Настя перевела взгляд с отца на жениха.
– Хорошо! Скажу правду! – Голос Насти дрогнул. – Во всем виновата я.
Писарь уронил перо. Мерзляев, Бубенцов и Плетнев уставились на Настю.
– Да, я! И нечего на меня пялить глаза! – Настю охватило вдохновение, она была достойной дочерью и не менее достойной невестой. – Я наняла пятерых разбойников. Они налетели и освободили отца, которого безвинно везли на расстрел! И я была в отряде… в мужском костюме… в черной полумаске…

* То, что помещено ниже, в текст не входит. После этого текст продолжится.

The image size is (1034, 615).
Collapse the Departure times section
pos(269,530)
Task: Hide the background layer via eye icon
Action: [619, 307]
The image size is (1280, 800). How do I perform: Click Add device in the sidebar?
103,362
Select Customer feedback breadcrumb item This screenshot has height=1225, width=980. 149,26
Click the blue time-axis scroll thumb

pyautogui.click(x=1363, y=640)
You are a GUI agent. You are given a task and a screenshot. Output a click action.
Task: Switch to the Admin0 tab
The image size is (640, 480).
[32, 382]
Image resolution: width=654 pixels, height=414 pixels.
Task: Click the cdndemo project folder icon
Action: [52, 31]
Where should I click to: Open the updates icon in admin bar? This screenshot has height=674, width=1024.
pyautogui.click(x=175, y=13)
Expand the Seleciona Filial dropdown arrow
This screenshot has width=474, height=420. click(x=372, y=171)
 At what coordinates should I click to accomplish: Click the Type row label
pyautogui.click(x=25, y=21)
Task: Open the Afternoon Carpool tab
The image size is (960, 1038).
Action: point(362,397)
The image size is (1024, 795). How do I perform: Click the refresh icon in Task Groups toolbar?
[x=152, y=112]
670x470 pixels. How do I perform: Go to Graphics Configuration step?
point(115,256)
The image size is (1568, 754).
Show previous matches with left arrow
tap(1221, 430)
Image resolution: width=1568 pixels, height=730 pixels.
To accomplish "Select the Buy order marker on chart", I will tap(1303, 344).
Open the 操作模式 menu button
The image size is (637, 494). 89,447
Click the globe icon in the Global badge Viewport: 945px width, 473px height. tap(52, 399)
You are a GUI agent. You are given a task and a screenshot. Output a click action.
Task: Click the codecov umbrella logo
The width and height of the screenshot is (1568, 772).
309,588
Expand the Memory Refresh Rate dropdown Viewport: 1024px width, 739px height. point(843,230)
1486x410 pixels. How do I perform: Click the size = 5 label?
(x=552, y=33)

– Неправда! – закричал Бубенцов.
– Не было ее там! – подтвердил Плетнев.
– Не слушайте их! – упорствовала Настя. – Я, Настасья Бубенцова, организовала нападение. Пишите!
– Заносить в дело? – спросил писарь.
– Ты что? – остановил его Мерзляев. – Над нами весь департамент хохотать будет…
– Пишите, я требую! – крикнула Настя.
– Сударыня, умоляю, только не утверждайте, что это вы так отдубасили своего жениха! – отмахнулся Мерзляев. – И вообще… Хватит… Мне эта игра в благородство осточертела. Нет благородных людей в России. Не доросли. Рылом не вышли… Черт с вами! Доведем наш спектакль до конца. Вы, молодые люди, свободны. Вам можно позавидовать, впереди у вас медовый месяц… А ты, Афанасий, приготовься к большой ложке дегтя! Руководитель тайного антиправительственного заговора – это, брат, дело серьезное…
– Да какой он руководитель! – вмешалась Настя, но Мерзляев резко прервал ее:
– Слово не воробей, сударыня! Что сказано, то сказано! А что сказано, то записано. – Мерзляев подошел к окну и задумчиво посмотрел на улицу.
За окном шумела улица, мчались экипажи, скакали верховые, гуляла публика, торговцы предлагали свой товар – одним словом, Губернск жил обычной жизнью.
– Эх, дурь наша российская! – вздохнул Мерзляев. – Понимаю, когда самозванец на трон, но самозванец на плаху? Получилось как у Александра Сергеевича: «Прибежали в избу дети, второпях зовут отца: тятя, тятя, наши сети притащили мертвеца!»